Mihlas'ın "Dediğin mantıklı olabilir ama Melisa'nın yaşı senin de dediğin gibi çok küçük. Onu ne yapacaklar ki?" diye Atilla ve Uygar'a baktığında, Uygar'ın "Melisa'yı kaçırmalarının amacı belki de sizleri daha önce tanıyan kişiler olabilir. Ormanda bulduğumuz kadınların katilleri bu işin içinde olmayabilir, böyle de düşünmenizi istiyorum." diye kendi fikrini söylediğinde, konuşmaya başladım.

-Birincisi bizim tanıdığımız insan sayısı bir elin parmağını geçmez. Hem Melisa'yı hiç görmediler ki nasıl kaçırabilirler? İkincisi ise tanıdığımız insanlar da yaklaşık birkaç haftadır yurt dışında.

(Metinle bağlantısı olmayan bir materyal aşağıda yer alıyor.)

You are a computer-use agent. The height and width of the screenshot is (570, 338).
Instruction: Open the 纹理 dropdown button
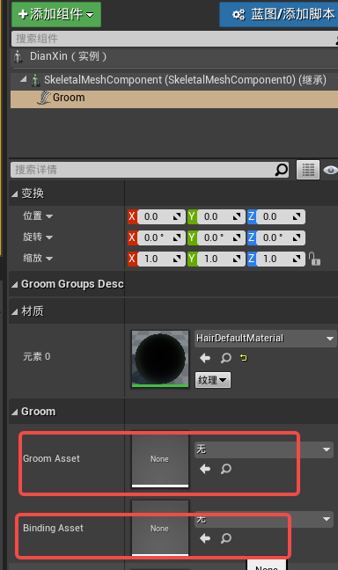213,380
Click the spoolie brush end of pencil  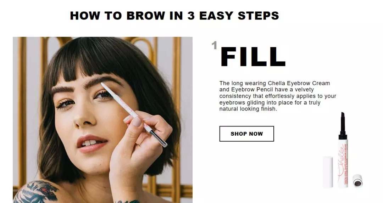(158, 138)
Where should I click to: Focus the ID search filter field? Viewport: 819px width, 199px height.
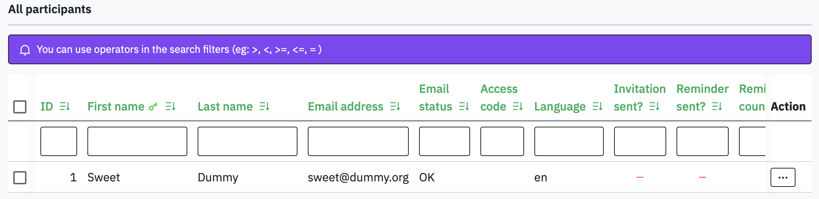point(59,141)
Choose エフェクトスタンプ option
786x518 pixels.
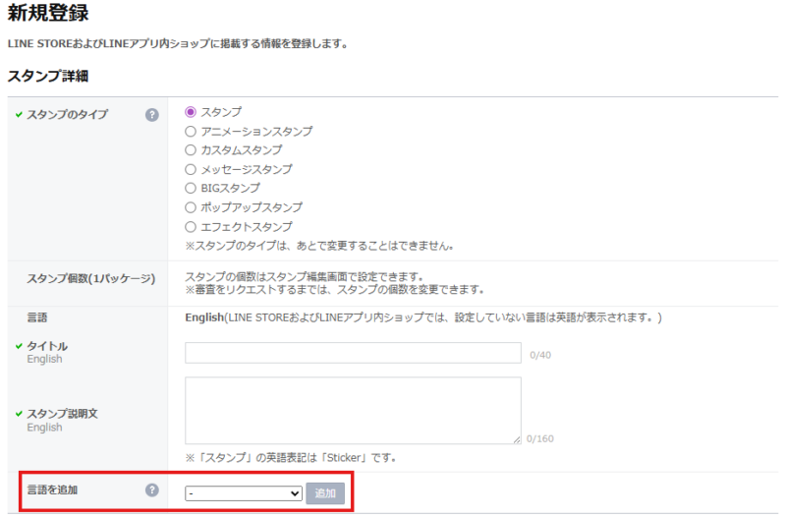[x=191, y=226]
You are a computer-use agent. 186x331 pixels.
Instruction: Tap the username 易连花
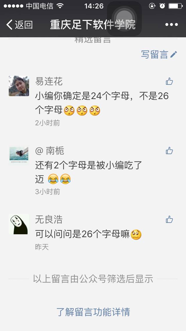point(49,82)
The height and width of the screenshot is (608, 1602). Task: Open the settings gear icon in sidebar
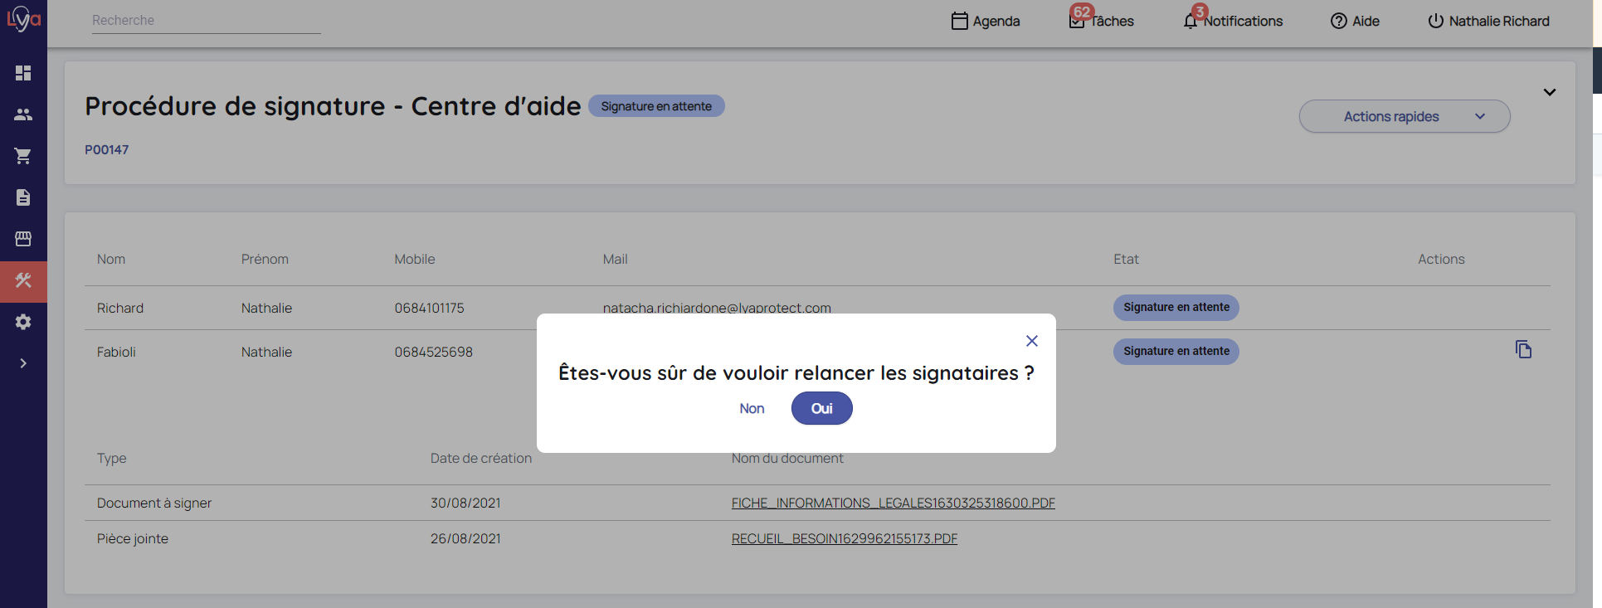tap(23, 322)
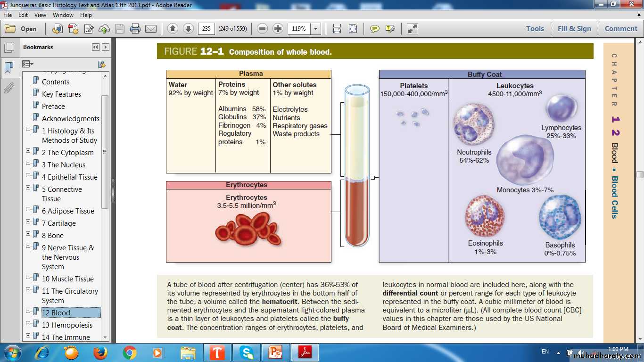Zoom out using the minus button
Screen dimensions: 644x362
(263, 29)
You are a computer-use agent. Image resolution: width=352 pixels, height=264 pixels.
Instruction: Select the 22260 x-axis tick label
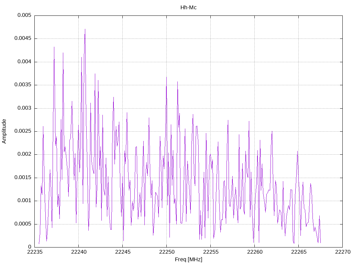tap(255, 252)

Mihlas'ın "Daha fazla teori üretmeye gerek yok. Biz elimizdekiler ile yola çıkmamız gerekiyor. Uygar bize detaylı bilgi versin, biz de ona göre hareket edelim." dediğinde, Uygar parmağını şıklatmış, elimde tuttuğum evrakı da masaya koyarak tek tek isimleri sıralayarak ölüm şekillerini anlatmıştı.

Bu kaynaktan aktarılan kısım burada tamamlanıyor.